Here, pro se Plaintiff does not state in the Complaint either when he applied for a promotion or when he was denied a promotion. Plaintiff states only in the Complaint that he has "applied for several other opportunities at the organization" but was not "given the opportunity to even interview." (Compl. ¶ 10.) He also asserted in his Charge of Discrimination that "[t]hroughout [his] employment [he has] been denied promotion to a management level job in the skill set for which [he] was hired." (Charge of Discrimination; Doc. 7-2 at 3.) However, Defendants have provided their Rule 56.1 Statement of Uncontested Facts, pursuant to Local Civil Rule of Procedure 56.1(a), in which they assert the following:
Although Defendants' 56.1 Statement is inappropriate in format as it has not been provided to the Court in a document "separate and apart from the legal briefs," Allyn Z. Lite, New Jersey Federal Practice Rules 258 (2010), L. Civ. R. 56.1 comment 2b, with respect to this limited issue the Court will nevertheless consider the 56.1 Statement in support of Defendants' Motion for Partial Summary Judgment.
1. Plaintiff was employed by Verizon Data Services LLC from January 1, 2008 until April 16, 2008 and did not apply for and was not denied any promotions by Verizon Data Services LLC. (Brug Certif. ¶ 4).
2. During his employment with Cellco Partnership d/b/a Verizon Wireless ("Verizon Wireless"), plaintiff applied for three positions between August 2005 and January 2007. (Muddu Certif. ¶ 3).
3. Plaintiff did not apply for and was not advised that he was not selected for any positions with Verizon Wireless on or following November 20, 2007. (Muddu Certif. ¶ 4).

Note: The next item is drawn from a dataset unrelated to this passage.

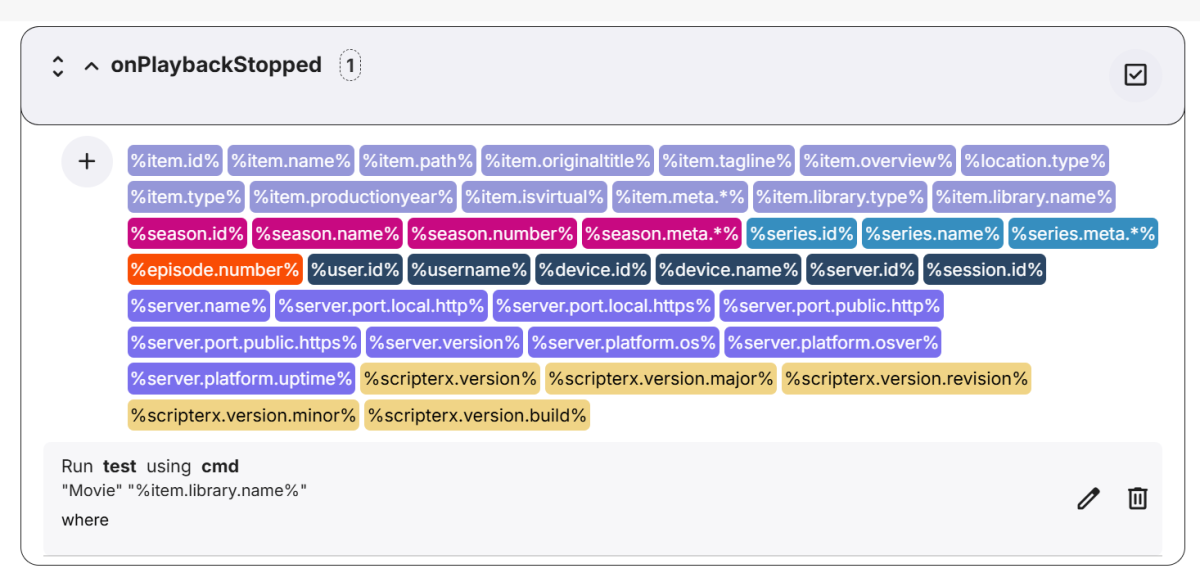Toggle the onPlaybackStopped event checkbox

1135,75
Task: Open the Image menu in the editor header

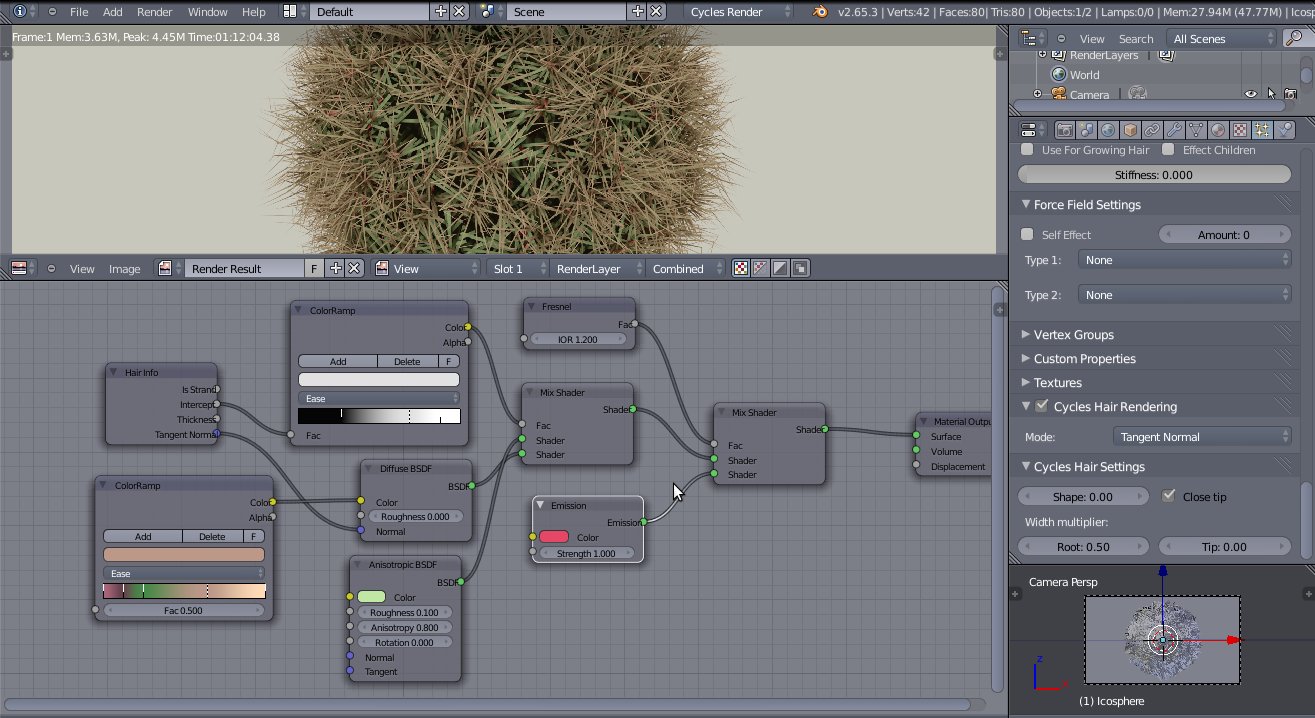Action: pyautogui.click(x=124, y=268)
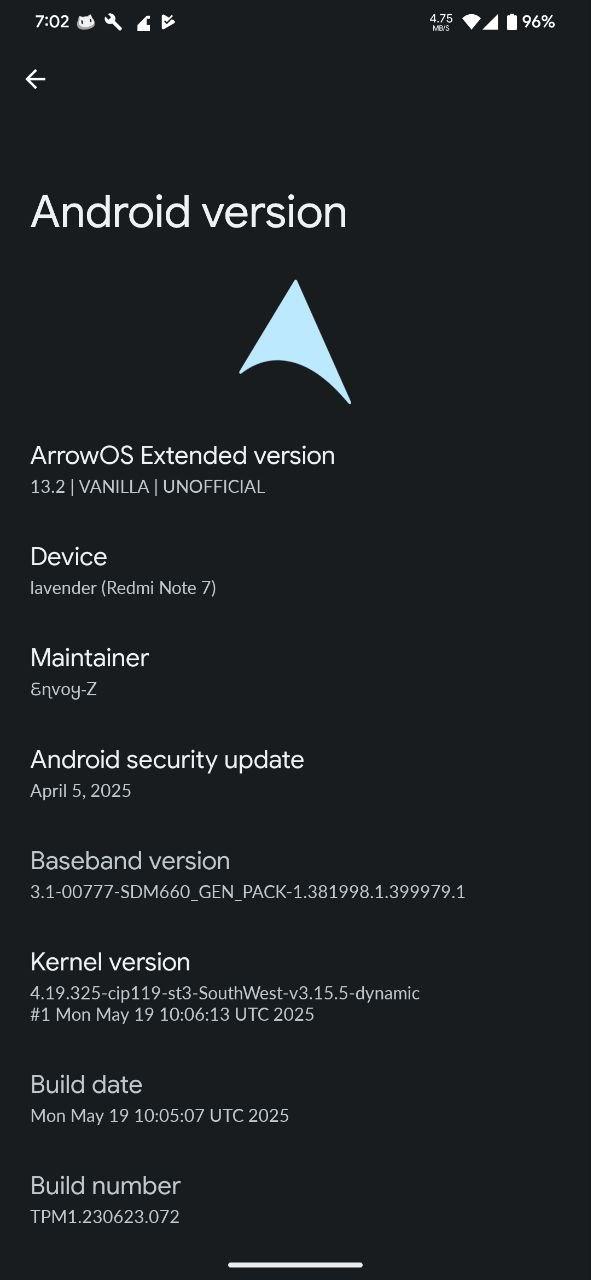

(Def.'s Br. at 3) (footnotes omitted). Local Rule of Civil Procedure 56.1 states in part that "any material fact not disputed shall be deemed undisputed for purposes of the summary judgment motion." Plaintiff did not file any opposing papers, and thus the Court concludes that these three facts are deemed undisputed.
Therefore, it is uncontested that Plaintiff neither applied for a promotion nor was denied promotion during the 300 days prior to filing his Charge of Discrimination with the EEOC, that is, between on or about November 24, 2007, and September 19, 2008. Therefore, because Plaintiff, according to the undisputed facts, could not have been discriminated against in a determination regarding a promotion within the 300 day statutory window, the Court will grant partial summary judgment in favor of Defendants on this issue.
III. CONCLUSION
For the above reasons, the Court will grant in part and deny in part Defendants' Motion to Dismiss and grant Defendants' Motion for Partial Summary Judgment. An appropriate form of order is filed herewith.